Il y a près de quarante ans que parut le premier mémoire de Roche sur la question qui nous occupe. Après avoir mis de côté l’hypothèse de l’homogénéité, complètement abandonnée aujourd’hui, le professeur montpelliérain formula une règle assez simple : la densité moyenne est double de la densité superficielle, mais elle est à peu de chose près égale à la moitié de la densité au cœur du globe. Ainsi, il admet implicitement l’existence de deux masses dissemblables dont la plus lourde est intérieure.

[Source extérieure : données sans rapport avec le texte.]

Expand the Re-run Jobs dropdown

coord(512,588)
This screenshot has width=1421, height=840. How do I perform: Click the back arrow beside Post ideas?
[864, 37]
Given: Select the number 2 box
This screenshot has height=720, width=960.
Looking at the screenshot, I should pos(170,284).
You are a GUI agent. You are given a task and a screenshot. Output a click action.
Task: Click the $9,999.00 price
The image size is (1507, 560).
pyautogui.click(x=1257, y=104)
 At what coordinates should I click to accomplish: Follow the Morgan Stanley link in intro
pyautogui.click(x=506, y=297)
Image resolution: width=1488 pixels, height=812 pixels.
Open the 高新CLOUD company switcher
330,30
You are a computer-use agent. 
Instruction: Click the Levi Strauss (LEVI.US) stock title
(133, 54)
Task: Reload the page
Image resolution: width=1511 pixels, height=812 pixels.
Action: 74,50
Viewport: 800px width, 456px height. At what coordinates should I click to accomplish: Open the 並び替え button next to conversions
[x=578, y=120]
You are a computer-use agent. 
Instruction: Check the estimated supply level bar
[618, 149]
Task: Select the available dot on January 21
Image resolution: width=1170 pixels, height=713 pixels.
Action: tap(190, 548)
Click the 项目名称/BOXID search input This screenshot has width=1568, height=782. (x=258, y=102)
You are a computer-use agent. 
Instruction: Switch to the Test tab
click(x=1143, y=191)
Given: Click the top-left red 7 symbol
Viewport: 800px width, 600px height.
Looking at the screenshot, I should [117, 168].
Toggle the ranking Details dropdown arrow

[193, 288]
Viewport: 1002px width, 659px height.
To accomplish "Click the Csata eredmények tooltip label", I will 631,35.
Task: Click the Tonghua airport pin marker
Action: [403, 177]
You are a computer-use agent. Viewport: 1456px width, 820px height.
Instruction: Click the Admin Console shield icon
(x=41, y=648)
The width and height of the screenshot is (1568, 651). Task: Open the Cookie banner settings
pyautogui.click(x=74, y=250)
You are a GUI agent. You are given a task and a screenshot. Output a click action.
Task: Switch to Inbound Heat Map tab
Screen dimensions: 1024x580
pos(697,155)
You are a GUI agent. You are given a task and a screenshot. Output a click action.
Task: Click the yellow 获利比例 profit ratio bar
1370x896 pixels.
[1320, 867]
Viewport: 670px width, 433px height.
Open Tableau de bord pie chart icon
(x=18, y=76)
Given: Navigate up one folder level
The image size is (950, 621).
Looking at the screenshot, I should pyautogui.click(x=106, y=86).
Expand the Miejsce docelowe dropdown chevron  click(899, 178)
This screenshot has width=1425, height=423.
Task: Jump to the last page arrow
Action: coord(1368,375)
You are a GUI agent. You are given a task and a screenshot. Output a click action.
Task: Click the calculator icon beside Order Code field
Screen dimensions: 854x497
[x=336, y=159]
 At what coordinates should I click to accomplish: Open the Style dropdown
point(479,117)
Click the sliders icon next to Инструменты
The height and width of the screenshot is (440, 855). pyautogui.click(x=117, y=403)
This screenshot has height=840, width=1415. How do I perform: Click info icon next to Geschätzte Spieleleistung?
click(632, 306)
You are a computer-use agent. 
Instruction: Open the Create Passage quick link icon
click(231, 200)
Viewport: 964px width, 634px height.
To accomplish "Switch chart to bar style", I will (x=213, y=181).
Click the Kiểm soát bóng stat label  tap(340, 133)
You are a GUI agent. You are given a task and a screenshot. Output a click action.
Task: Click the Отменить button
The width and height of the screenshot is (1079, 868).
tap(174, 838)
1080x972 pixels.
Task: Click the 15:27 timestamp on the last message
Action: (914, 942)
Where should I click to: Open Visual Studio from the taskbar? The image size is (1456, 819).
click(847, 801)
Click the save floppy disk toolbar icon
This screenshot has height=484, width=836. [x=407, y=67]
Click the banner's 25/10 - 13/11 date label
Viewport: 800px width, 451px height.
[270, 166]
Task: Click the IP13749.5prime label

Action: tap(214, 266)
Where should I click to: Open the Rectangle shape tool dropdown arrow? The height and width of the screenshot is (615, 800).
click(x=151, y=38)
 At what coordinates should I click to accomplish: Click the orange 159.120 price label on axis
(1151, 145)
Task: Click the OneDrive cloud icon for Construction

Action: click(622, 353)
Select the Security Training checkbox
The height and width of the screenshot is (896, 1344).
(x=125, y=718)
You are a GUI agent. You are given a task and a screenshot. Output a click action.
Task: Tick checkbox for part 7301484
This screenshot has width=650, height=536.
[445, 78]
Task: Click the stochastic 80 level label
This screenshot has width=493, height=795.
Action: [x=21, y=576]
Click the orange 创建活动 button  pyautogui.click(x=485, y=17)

Ces vues ne tardèrent pas à être confirmées d’une manière éclatante par les expériences de l’astronome anglais Airy, lequel a longtemps dirigé l’observatoire de Greenwich. Il s’agissait d’étudier les variations de la pesanteur à l’intérieur de la terre. Le principe adopté était, du reste, fort simple. A la surface du globe, ces changemens de forces attractives sont accusées par le pendule qui décrit des oscillations d’autant plus lentes que la gravité est moins forte. Par exemple, le pendule bat moins vite à Paris qu’à Stockholm, aux Antilles qu’en Islande, parce qu’à mesure que l’on s’avance vers l’équateur, l’accroissement du rayon terrestre, d’une part, et d’autre part, l’influence de plus en plus marquée de la force centrifuge produite par le mouvement diurne, contribuent simultanément à l’affaiblissement de la pesanteur. Une horloge de précision bien réglée à l’Observatoire de Paris retarderait de plusieurs secondes par jour si on la transportait à Cayenne, comme il arriva en 1672 à l’astronome Richer[1]. Ceci posé, installons, comme le fit Airy, au

  1. Il serait du reste facile de remédier à cet inconvénient en raccourcissant quelque peu le balancier. Inversement, si l’on se rapproche du pôle, la tige doit être allongée. Une pareille perturbation qui, toute minime qu’elle semble, n’en est pas moins susceptible de nuire gravement aux observations nautiques ou astronomiques, ne saurait affecter les chronomètres de marine. Dans les appareils de ce genre, l’échappement est produit par un ressort dont l’élasticité ne dépend que des actions moléculaires mises en jeu, et nullement de l’intensité de la pesanteur.